This complexity is only a taste of the Fed’s dilemma as it tries to squelch a raging inflation inferno without destroying the economy in the process. The Fed today raised its key interest rate by 75 basis points, the biggest move since 1994, as markets expected. But Chairman Jay Powell said policy makers might not raise rates by that much in July, which made markets happy. But making markets happy is bad because that makes it harder to fight inflation. But making markets sad makes it likelier we have a financial crisis/depression.
So did the Fed do the right thing or not? Before the decision, Mohamed El-Erian wrote central bankers needed to do much more than just raise 75 basis points in order to restore what he argues is shredded credibility. The necessary steps included making people feel better about the Fed’s predicting skills and sounding tougher on inflation. It’s hard to say just how much today’s efforts succeeded.
After the decision, Mohamed tweeted the Fed had raised and front-loaded its rate expectations while cutting its growth expectations, which sounds pretty hawkish. He called this “Consistent with a stagflationary baseline, a fatter recession left tail, and a thinner right tail.” Which, uh, yay?

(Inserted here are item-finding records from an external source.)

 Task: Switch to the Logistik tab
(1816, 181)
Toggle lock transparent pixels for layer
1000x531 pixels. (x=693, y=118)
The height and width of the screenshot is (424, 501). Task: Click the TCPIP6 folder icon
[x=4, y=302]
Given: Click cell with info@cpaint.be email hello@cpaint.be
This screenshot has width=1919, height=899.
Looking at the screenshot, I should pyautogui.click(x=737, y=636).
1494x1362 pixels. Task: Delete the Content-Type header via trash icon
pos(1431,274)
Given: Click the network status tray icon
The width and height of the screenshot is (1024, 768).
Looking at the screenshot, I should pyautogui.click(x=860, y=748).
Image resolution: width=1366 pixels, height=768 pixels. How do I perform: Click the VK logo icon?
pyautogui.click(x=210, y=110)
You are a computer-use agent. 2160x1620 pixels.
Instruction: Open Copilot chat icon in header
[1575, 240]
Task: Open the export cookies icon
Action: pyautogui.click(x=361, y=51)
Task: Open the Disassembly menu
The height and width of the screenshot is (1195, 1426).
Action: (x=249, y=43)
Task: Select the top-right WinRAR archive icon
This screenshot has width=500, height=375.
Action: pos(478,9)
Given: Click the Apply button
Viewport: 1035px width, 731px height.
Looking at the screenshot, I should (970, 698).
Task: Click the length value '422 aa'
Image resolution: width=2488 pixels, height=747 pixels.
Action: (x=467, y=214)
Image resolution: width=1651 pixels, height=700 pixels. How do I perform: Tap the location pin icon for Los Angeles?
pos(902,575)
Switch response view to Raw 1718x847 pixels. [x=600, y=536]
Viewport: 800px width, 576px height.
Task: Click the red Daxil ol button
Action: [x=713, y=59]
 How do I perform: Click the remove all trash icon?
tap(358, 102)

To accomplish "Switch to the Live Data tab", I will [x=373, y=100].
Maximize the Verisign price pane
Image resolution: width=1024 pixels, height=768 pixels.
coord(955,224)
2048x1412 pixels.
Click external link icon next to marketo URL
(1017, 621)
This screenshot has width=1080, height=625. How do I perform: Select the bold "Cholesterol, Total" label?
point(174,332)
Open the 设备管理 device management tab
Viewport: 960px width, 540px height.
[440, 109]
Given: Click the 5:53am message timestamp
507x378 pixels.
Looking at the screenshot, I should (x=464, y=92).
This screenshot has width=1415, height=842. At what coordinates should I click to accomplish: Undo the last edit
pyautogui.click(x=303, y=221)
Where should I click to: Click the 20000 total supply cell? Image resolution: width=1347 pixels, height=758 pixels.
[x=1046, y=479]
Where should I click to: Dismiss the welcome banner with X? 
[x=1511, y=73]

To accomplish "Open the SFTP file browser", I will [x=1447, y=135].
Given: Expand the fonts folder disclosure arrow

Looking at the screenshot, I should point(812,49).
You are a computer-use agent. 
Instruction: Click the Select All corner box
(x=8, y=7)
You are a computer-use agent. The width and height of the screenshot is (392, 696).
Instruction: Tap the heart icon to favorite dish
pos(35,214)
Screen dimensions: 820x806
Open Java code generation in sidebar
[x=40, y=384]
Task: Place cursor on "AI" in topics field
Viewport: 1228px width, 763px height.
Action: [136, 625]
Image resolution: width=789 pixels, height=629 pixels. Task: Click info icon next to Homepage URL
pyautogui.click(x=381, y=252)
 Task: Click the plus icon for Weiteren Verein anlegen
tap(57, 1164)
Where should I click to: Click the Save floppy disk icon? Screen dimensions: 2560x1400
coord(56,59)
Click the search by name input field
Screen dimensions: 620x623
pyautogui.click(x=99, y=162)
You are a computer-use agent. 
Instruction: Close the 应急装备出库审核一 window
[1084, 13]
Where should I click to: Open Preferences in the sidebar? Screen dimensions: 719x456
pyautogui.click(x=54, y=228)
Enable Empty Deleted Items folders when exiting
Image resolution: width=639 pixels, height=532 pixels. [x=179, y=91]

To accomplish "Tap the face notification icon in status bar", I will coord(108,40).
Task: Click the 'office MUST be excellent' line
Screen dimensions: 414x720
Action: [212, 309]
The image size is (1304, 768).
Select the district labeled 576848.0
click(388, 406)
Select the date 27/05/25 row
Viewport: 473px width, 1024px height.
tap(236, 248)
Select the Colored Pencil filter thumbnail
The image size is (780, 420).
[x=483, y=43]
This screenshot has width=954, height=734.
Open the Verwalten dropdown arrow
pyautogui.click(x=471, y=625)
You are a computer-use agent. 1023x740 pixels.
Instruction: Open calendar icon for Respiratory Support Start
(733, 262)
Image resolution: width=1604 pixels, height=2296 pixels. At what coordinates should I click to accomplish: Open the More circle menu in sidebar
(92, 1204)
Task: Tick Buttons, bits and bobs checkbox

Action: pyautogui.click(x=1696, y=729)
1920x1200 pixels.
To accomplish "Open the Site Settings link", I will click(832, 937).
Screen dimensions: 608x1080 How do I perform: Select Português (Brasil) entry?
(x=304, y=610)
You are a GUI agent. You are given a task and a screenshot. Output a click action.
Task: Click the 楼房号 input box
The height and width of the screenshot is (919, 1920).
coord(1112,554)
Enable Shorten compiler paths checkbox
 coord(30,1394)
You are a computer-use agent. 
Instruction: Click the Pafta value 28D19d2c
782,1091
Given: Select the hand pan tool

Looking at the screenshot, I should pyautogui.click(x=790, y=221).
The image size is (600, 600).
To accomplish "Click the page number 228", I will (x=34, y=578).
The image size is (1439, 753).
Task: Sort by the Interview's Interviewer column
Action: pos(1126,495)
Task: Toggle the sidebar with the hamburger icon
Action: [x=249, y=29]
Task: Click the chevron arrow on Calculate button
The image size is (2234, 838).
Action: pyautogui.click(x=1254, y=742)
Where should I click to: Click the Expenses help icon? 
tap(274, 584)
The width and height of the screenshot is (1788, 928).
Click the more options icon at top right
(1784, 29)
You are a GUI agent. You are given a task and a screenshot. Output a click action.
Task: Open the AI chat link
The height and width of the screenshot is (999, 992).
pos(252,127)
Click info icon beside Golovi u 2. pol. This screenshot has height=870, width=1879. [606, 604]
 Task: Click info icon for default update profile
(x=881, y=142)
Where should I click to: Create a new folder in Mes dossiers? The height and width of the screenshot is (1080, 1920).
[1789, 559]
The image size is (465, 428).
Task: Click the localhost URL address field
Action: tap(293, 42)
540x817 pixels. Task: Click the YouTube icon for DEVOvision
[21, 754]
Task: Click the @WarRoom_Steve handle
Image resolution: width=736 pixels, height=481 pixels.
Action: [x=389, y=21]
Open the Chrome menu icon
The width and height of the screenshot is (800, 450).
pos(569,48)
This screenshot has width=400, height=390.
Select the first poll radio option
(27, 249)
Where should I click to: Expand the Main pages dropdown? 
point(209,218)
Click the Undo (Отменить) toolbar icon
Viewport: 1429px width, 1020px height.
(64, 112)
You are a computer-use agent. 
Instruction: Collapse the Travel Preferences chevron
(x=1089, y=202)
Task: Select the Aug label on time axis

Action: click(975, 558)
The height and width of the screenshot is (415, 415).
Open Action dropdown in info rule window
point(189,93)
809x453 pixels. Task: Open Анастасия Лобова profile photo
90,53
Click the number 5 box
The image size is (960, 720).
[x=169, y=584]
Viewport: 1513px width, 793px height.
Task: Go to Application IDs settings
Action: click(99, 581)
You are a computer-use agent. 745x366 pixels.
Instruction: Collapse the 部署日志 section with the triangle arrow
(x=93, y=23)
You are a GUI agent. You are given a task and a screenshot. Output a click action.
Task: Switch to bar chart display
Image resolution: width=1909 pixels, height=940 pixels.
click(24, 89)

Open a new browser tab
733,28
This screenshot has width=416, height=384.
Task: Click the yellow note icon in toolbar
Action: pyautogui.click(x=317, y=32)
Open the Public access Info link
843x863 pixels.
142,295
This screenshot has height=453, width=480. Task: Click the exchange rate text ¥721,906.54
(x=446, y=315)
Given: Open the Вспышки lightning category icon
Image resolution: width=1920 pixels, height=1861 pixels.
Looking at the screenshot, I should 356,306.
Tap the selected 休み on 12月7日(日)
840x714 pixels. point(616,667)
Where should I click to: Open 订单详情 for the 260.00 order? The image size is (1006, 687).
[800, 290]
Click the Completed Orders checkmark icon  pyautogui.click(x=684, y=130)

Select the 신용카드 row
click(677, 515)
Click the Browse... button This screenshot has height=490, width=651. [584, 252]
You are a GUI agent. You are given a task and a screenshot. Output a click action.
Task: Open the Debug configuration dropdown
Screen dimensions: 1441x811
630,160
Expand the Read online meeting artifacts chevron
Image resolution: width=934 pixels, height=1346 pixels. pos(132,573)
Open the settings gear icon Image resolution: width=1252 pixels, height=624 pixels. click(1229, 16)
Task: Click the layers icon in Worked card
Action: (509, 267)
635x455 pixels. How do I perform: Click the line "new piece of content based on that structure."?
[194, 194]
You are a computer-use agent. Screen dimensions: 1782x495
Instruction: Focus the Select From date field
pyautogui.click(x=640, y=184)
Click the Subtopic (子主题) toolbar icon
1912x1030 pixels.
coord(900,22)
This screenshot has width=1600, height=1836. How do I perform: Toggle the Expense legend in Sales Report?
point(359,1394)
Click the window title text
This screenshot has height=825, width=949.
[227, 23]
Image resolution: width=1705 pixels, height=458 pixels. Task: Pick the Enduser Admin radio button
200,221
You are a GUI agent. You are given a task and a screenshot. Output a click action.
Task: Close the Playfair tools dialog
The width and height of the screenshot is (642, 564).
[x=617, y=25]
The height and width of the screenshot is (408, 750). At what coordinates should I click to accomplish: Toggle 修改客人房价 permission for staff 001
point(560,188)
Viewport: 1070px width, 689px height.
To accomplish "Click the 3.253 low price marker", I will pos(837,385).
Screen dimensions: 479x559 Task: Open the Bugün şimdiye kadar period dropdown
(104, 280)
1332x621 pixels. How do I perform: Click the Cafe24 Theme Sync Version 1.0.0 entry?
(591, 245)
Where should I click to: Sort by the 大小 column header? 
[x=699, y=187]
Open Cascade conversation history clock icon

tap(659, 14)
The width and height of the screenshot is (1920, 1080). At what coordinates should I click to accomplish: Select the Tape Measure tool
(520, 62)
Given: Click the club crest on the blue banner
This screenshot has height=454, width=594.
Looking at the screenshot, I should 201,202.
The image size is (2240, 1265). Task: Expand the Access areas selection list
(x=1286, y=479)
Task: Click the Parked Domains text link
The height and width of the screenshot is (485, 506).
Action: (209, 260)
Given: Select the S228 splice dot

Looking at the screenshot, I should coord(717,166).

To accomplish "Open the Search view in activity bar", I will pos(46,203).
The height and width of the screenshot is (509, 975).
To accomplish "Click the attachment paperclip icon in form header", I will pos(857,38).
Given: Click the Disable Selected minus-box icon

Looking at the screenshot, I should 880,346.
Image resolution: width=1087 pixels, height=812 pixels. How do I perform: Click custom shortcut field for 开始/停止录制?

A lot of people think the Fed will have to trigger a recession to stop inflation. Powell said that wasn’t his aim, which sounds kind of dovish. At the same time, the Fed is predicting higher unemployment by the time this nightmare is over. Bloomberg’s editorial board writes that being more aggressive now might mean getting inflation under control sooner, meaning it can be less aggressive later. But figuring out the precise volume, frequency and timing of aggression is dicier than a 70-step basketball shot.
Because with so many moving parts, it’s not always clear a rate hike at one end of the Rube Goldberg machine will result in lower prices at the other. For example, Conor Sen points out surging mortgage rates could shut down the housing market so abruptly that it turns off builders and hollows out the real-estate-industrial complex. That will mean housing shortages persist, keeping prices high. In conclusion, it’s complicated.